Yeah, it's not really, but it certainly seems like it. :) Watching a
day flash pass in less than an hour is interesting. Couldn't figure
out why the system felt so sluggish until I noticed there were about 7
instances of the daily periodic scripts. :)
> But the clock issue is one I'd like to solve. There's something
> going on somewhere but I haven't yet been able to reproduce it
> the problem.
> When you are experiencing the clock issue are you doing anything
> that
> might trigger BIOS calls, such as video bios calls or ACPI events
> (sleep mode, that sort of thing) ? Or does it appear to solely be
> triggered by a heavy load?
On the P166, it occurs whenever I run a buildworld. And I've had it
happen a few times during a cvsup of the ports tree using a Linksys
16-bit PCCard NIC using the ed(4) driver.

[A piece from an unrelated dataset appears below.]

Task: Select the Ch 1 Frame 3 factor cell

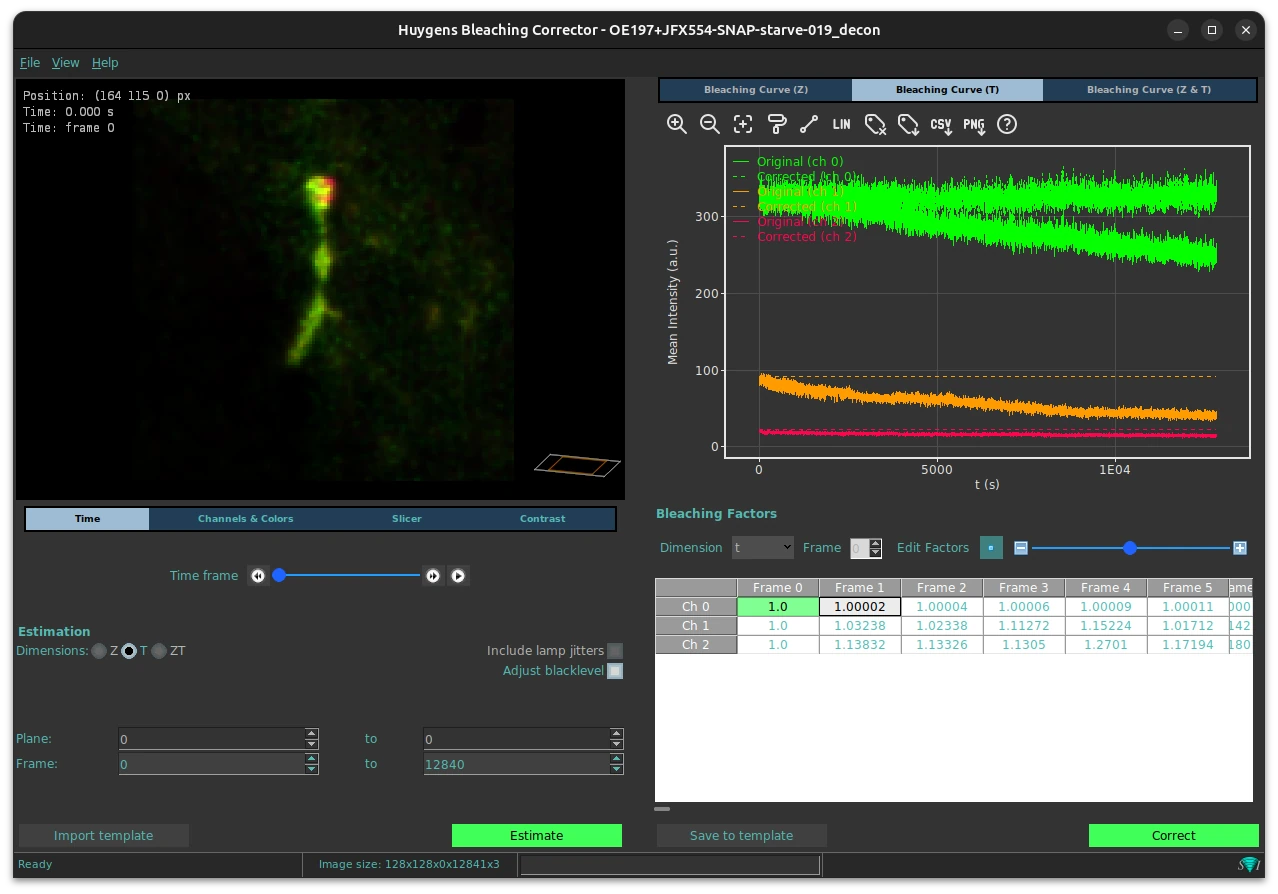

On the Celeron, it occurs about every third time I start XFree86. I
can start top in one virtual terminal and watch as XFree86 loads, and
just as KDE starts initialising devices, the clock goes crazy. It
also happened once during the initial buildworld (the make output just
flew by onscreen, a hell of a lot faster than it should have).
The P166 if a Fujitsu Lifebook 765DX with a Trident CyberBlade 2M
video card, a 2.1 GB UDMA 33 harddrive, and 80 MB RAM.
The Celeron is a Seanix Sea-Note with an S3 SavagePro PN133 video card
configure to use 32 MB of RAM as video RAM, a 20 GB UDMA100 harddrive,
and 256 MB RAM.
The laptops are at work right now. I can make dmesg and vmstat output
available tomorrow if need be.
--
Freddie Cash, CCNT CCLP Helpdesk / Network Support Tech.